▶ _Given instruction_: Please swap every "Instruction" in the data below for "Command", keeping everything else unchanged.

(Collection entries)
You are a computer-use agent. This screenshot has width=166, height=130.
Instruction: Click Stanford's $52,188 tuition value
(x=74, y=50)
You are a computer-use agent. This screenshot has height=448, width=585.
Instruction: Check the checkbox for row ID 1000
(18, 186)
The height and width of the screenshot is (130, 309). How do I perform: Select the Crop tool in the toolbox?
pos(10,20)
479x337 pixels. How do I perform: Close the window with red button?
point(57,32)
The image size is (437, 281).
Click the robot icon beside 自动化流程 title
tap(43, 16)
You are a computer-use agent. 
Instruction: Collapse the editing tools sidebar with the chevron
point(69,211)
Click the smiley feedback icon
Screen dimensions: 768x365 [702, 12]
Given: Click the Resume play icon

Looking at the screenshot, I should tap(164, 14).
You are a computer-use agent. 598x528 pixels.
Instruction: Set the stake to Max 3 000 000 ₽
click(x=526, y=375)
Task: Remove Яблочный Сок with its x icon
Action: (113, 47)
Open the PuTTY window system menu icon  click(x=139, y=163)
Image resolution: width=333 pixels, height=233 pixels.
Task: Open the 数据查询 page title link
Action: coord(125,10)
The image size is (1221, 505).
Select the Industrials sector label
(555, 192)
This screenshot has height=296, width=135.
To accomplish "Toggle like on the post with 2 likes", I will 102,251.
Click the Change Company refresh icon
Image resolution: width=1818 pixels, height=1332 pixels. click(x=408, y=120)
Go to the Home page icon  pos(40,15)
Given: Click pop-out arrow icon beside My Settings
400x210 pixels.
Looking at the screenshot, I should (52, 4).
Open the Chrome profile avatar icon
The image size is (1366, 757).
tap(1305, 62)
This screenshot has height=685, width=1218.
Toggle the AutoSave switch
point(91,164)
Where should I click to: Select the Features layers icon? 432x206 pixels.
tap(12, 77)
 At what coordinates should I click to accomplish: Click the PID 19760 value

▶ _Solution to this problem_:
You are a computer-use agent. This screenshot has width=166, height=130.
Command: Click Stanford's $52,188 tuition value
(x=74, y=50)
You are a computer-use agent. This screenshot has height=448, width=585.
Command: Check the checkbox for row ID 1000
(18, 186)
The height and width of the screenshot is (130, 309). How do I perform: Select the Crop tool in the toolbox?
pos(10,20)
479x337 pixels. How do I perform: Close the window with red button?
point(57,32)
The image size is (437, 281).
Click the robot icon beside 自动化流程 title
tap(43, 16)
You are a computer-use agent. 
Command: Collapse the editing tools sidebar with the chevron
point(69,211)
Click the smiley feedback icon
Screen dimensions: 768x365 [702, 12]
Given: Click the Resume play icon

Looking at the screenshot, I should tap(164, 14).
You are a computer-use agent. 598x528 pixels.
Command: Set the stake to Max 3 000 000 ₽
click(x=526, y=375)
Task: Remove Яблочный Сок with its x icon
Action: (113, 47)
Open the PuTTY window system menu icon  click(x=139, y=163)
Image resolution: width=333 pixels, height=233 pixels.
Task: Open the 数据查询 page title link
Action: coord(125,10)
The image size is (1221, 505).
Select the Industrials sector label
(555, 192)
This screenshot has height=296, width=135.
To accomplish "Toggle like on the post with 2 likes", I will 102,251.
Click the Change Company refresh icon
Image resolution: width=1818 pixels, height=1332 pixels. click(x=408, y=120)
Go to the Home page icon  pos(40,15)
Given: Click pop-out arrow icon beside My Settings
400x210 pixels.
Looking at the screenshot, I should (52, 4).
Open the Chrome profile avatar icon
The image size is (1366, 757).
tap(1305, 62)
This screenshot has height=685, width=1218.
Toggle the AutoSave switch
point(91,164)
Where should I click to: Select the Features layers icon? 432x206 pixels.
tap(12, 77)
 At what coordinates should I click to accomplish: Click the PID 19760 value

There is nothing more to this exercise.